::: Extracted records :::

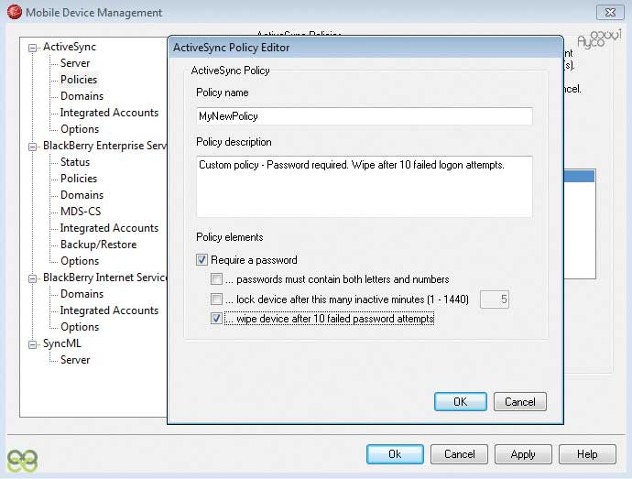The height and width of the screenshot is (479, 632).
Task: Select Policies under ActiveSync
Action: coord(79,80)
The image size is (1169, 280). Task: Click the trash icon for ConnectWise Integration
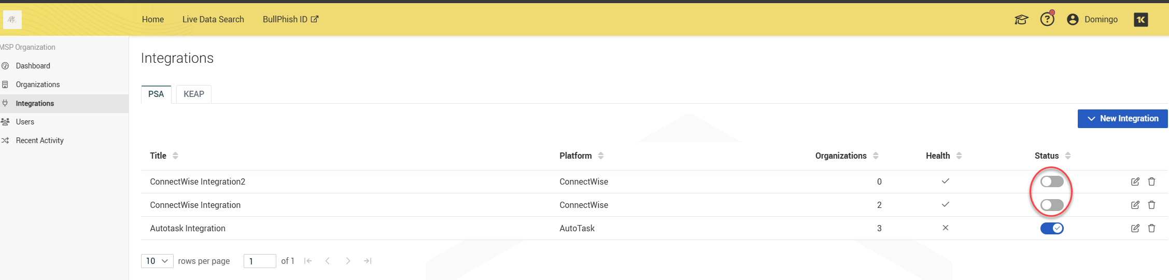[x=1151, y=205]
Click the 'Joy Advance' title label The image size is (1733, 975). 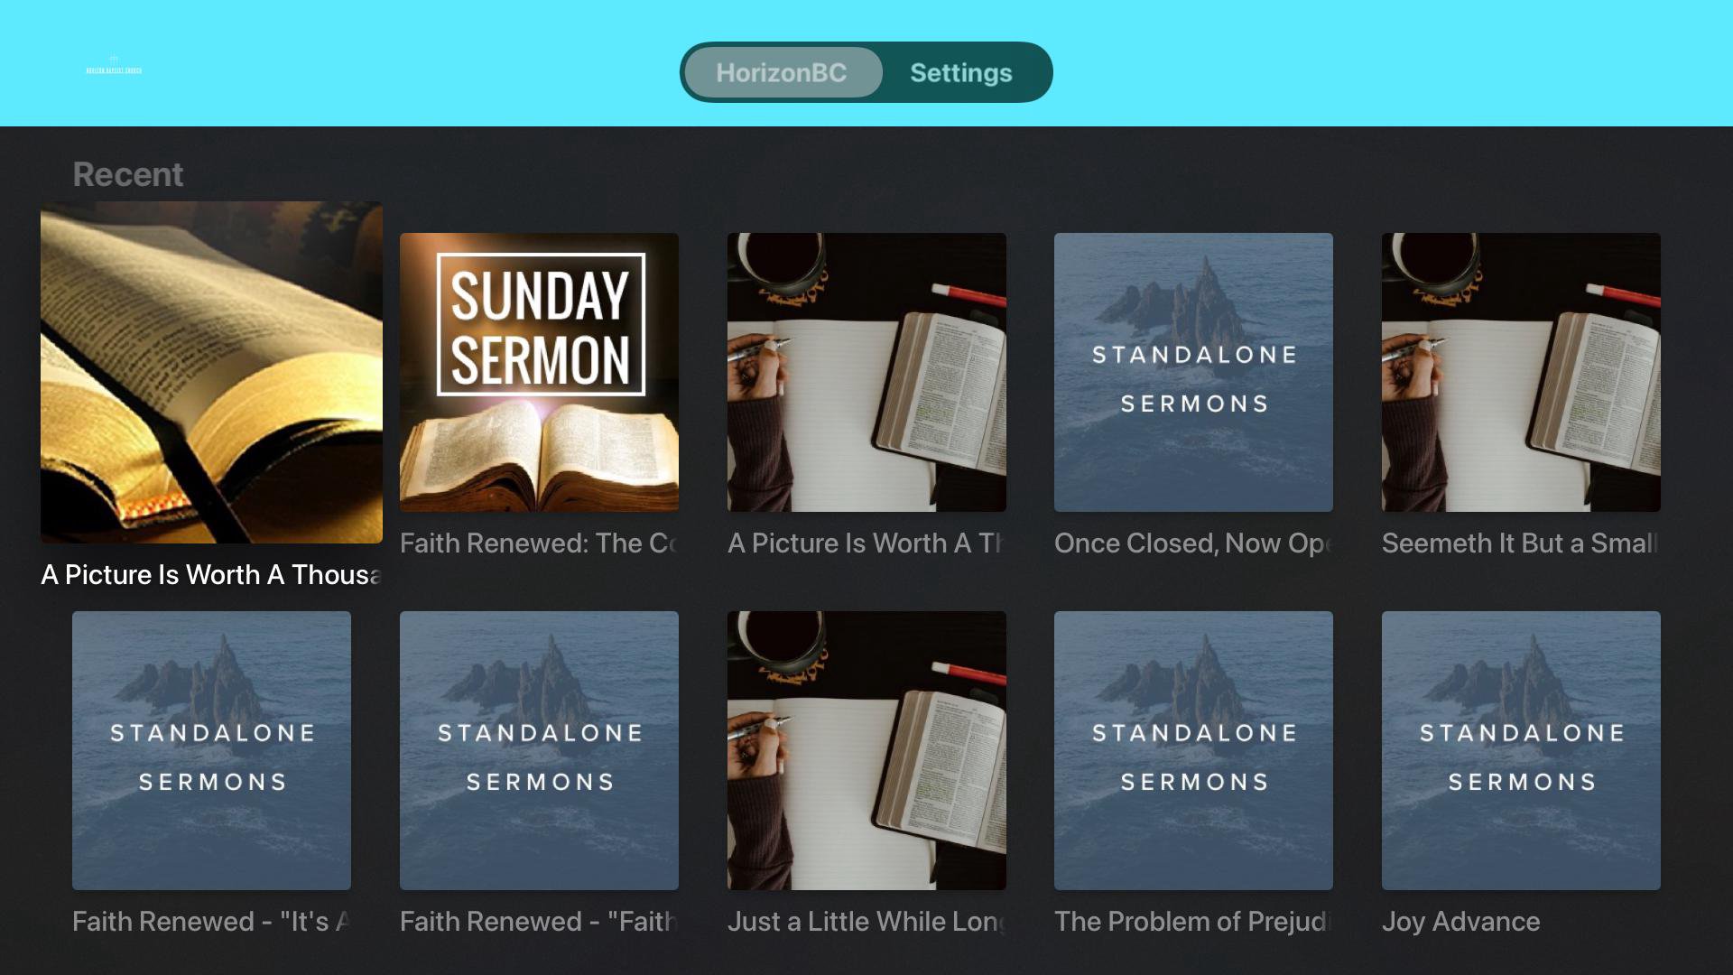(1460, 921)
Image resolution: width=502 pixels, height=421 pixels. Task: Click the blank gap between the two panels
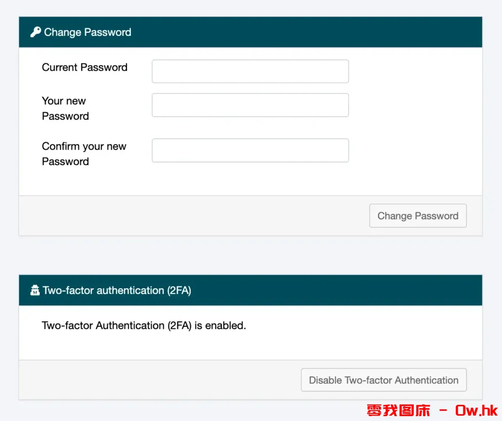point(250,255)
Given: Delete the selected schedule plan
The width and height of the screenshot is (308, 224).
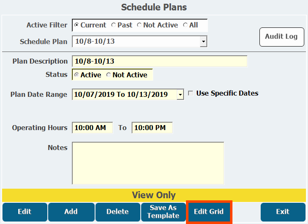Looking at the screenshot, I should click(x=117, y=212).
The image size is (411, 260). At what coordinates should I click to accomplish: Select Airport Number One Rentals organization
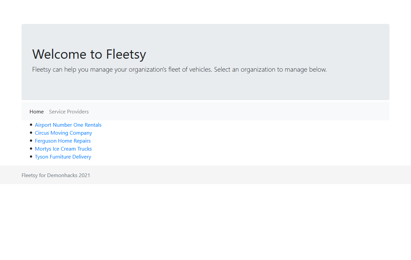tap(68, 125)
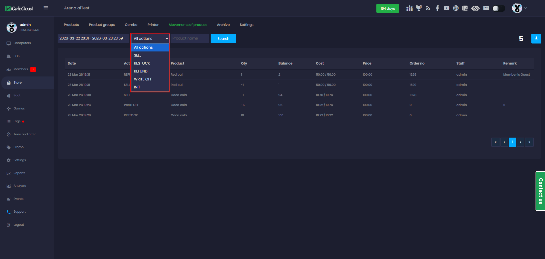
Task: Expand the admin avatar dropdown arrow
Action: pyautogui.click(x=526, y=8)
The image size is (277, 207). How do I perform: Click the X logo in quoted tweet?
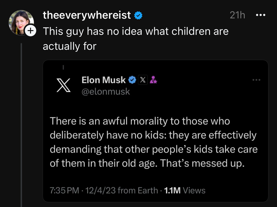64,85
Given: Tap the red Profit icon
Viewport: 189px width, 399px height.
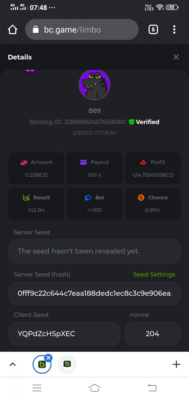Looking at the screenshot, I should (x=143, y=162).
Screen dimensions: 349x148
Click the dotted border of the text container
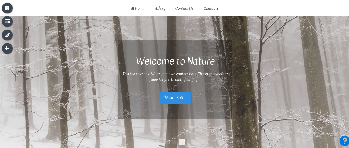click(118, 80)
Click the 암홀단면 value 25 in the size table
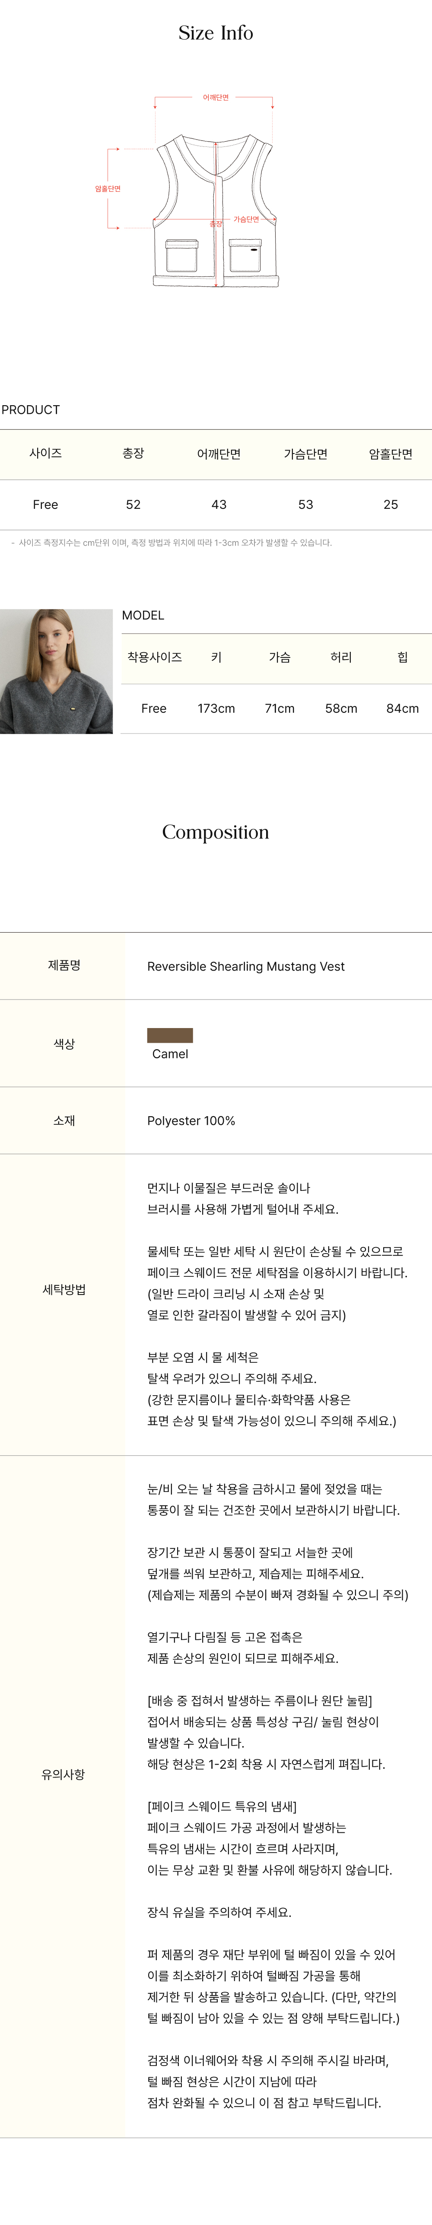 pos(391,504)
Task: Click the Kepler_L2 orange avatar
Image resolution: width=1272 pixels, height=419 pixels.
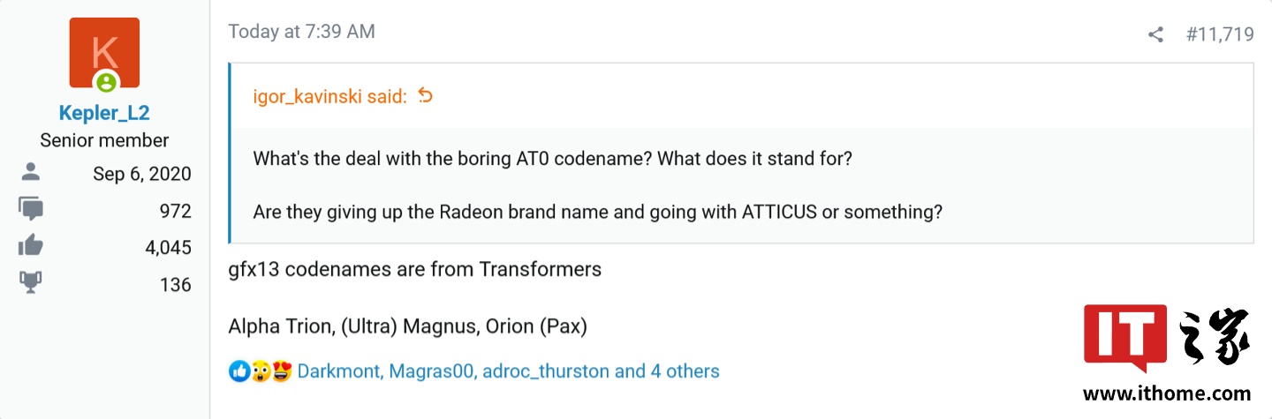Action: (x=104, y=52)
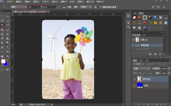Commit the crop with the checkmark icon
Screen dimensions: 171x106
tap(164, 7)
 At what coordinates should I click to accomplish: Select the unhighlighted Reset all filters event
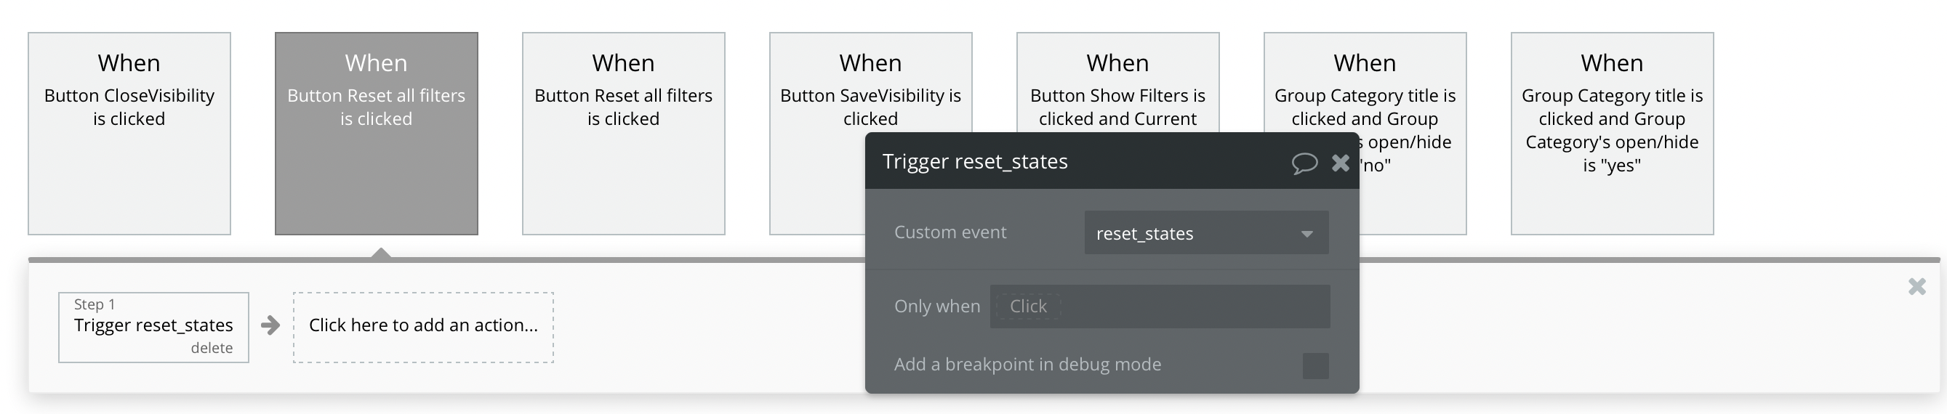coord(624,133)
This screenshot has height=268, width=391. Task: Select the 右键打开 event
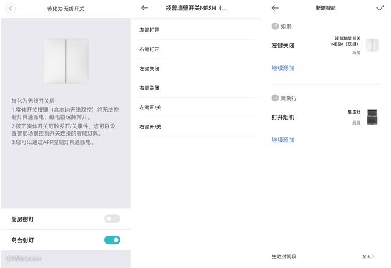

:::

Find every line of the data that holds the string "Given", then say how many there are and nothing else.

*Response*. 2